Abstract
Tailoring the best treatments to cancer patients is an important open challenge. Here, we build a precision oncology data science and software framework for PERsonalized single-Cell Expression-based Planning for Treatments In Oncology (PERCEPTION). Our approach capitalizes on recently published matched bulk and single-cell transcriptome profiles of large-scale cell-line drug screens to build treatment response models from patients’ single-cell (SC) tumor transcriptomics. First, we show that PERCEPTION successfully predicts the response to monotherapy and combination treatments in screens performed in cancer and patient-tumor-derived primary cells based on SC-expression profiles. Second, it successfully stratifies responders to combination therapy based on the patients’ tumor’s SC-expression in two very recent multiple myeloma and breast cancer clinical trials. Thirdly, it captures the development of clinical resistance to five standard tyrosine kinase inhibitors using tumor SC-expression profiles obtained during treatment in a lung cancer patients’ cohort. Notably, PERCEPTION outperforms state-of-the-art bulk expression-based predictors in all three clinical cohorts. In sum, this study provides a first-of-its-kind conceptual and computational method that is predictive of response to therapy in patients, based on the clonal SC gene expression of their tumors.

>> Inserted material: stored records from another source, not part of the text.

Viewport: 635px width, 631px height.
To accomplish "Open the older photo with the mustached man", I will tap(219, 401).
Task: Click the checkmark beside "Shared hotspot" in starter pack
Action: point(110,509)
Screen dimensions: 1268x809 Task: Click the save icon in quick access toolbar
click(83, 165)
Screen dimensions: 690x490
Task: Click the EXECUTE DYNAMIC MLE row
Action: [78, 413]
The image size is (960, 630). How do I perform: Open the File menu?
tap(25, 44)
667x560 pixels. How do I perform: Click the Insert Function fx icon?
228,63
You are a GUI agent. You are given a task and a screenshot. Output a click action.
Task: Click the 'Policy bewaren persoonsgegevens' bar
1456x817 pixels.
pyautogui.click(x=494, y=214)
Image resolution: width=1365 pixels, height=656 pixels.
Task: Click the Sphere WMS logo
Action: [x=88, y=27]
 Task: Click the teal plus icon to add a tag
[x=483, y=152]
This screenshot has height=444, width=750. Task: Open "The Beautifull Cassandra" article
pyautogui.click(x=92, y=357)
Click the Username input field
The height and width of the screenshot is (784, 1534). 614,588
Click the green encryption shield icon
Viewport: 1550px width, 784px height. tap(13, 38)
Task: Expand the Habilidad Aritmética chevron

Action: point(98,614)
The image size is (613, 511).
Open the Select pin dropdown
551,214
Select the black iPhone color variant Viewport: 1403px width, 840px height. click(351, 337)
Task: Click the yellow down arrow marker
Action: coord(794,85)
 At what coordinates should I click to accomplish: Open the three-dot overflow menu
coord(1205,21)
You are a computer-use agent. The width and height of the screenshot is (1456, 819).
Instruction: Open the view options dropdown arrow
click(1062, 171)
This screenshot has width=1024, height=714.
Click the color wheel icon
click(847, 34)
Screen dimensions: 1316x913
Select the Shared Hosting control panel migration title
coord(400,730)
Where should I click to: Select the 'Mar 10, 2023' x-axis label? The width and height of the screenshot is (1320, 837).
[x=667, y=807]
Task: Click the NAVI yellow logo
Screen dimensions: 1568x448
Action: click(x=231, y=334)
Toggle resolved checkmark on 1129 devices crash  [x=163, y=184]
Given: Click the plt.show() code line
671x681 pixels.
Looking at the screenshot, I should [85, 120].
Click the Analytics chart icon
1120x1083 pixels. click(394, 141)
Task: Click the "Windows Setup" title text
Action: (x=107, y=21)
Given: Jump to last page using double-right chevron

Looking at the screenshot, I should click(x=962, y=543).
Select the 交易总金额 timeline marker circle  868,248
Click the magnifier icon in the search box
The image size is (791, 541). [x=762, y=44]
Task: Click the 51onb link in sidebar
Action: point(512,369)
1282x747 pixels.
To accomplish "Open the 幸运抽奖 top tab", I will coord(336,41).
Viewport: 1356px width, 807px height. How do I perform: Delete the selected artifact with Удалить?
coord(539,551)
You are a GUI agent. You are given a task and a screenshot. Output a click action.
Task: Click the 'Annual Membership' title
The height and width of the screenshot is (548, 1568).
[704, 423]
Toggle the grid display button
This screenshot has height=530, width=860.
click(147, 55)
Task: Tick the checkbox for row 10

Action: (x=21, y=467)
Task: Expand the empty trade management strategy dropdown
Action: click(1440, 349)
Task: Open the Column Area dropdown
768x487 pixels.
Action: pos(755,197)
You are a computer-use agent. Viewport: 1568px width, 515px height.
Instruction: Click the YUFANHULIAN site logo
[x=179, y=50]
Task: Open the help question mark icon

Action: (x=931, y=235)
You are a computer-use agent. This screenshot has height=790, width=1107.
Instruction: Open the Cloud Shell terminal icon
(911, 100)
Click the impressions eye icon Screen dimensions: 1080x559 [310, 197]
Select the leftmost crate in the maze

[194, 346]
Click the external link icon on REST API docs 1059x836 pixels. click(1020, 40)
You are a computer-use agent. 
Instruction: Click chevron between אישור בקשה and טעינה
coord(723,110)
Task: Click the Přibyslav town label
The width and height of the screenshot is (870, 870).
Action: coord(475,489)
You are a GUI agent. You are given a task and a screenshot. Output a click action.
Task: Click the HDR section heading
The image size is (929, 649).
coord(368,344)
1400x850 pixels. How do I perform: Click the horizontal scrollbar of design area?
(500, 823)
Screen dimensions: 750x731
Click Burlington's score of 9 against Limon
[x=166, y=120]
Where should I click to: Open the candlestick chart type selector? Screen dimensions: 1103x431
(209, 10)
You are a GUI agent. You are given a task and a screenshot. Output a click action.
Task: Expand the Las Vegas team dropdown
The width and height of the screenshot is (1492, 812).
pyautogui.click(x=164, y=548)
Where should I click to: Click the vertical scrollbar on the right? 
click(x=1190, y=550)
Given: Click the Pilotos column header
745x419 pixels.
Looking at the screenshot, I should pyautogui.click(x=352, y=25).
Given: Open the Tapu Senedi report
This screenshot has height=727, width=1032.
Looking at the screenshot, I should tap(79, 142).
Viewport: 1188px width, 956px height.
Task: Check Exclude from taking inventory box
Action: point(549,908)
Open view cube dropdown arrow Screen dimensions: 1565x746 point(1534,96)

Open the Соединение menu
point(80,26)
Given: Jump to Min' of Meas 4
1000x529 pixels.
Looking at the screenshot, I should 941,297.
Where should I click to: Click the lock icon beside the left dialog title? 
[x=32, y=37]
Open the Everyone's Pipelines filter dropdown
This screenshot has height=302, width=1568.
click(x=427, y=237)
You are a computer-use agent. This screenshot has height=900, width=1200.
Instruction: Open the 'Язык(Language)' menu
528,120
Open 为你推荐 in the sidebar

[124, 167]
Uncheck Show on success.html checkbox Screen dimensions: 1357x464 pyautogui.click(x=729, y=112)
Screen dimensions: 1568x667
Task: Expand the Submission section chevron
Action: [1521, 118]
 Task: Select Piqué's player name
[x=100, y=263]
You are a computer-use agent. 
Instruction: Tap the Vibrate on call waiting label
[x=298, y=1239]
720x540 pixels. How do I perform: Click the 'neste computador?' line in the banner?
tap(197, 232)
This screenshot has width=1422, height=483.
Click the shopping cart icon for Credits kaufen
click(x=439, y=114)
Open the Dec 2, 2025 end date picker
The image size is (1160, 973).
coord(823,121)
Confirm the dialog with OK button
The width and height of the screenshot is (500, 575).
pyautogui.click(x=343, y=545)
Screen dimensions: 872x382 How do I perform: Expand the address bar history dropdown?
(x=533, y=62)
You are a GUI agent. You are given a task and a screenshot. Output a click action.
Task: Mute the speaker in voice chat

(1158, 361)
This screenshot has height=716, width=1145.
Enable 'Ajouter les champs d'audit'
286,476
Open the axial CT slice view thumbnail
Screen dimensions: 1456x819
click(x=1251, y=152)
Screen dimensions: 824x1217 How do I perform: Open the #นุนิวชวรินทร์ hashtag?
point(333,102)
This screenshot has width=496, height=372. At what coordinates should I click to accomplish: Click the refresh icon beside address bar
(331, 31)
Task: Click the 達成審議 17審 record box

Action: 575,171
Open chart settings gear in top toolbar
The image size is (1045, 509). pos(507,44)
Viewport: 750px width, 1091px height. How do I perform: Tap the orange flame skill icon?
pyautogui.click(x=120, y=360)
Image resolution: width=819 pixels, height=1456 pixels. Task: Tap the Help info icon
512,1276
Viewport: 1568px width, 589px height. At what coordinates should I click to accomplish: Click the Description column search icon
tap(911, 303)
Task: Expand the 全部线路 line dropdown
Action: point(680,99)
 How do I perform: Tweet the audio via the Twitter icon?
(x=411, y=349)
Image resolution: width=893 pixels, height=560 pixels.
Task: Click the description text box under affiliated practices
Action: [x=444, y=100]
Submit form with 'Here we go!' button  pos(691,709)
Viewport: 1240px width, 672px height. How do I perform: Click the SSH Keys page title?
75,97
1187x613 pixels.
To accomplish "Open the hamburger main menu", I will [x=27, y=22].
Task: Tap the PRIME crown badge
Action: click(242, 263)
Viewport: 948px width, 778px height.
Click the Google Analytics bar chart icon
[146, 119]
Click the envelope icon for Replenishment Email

Competing Interest Statement
E.R. is a co-founder of Medaware, Metabomed, and Pangea Therapeutics (divested from the latter). E.R. serves as a non-paid scientific consultant to Pangea Therapeutics, a company developing a precision oncology SL-based multi-omics approach. T.G.B. is an advisor to Array/Pfizer, Revolution Medicines, Springworks, Jazz Pharmaceuticals, Relay Therapeutics, Rain Therapeutics, Engine Biosciences, and receives research funding from Novartis, Strategia, Kinnate, and Revolution Medicines. The rest of the authors declare no conflict of interest.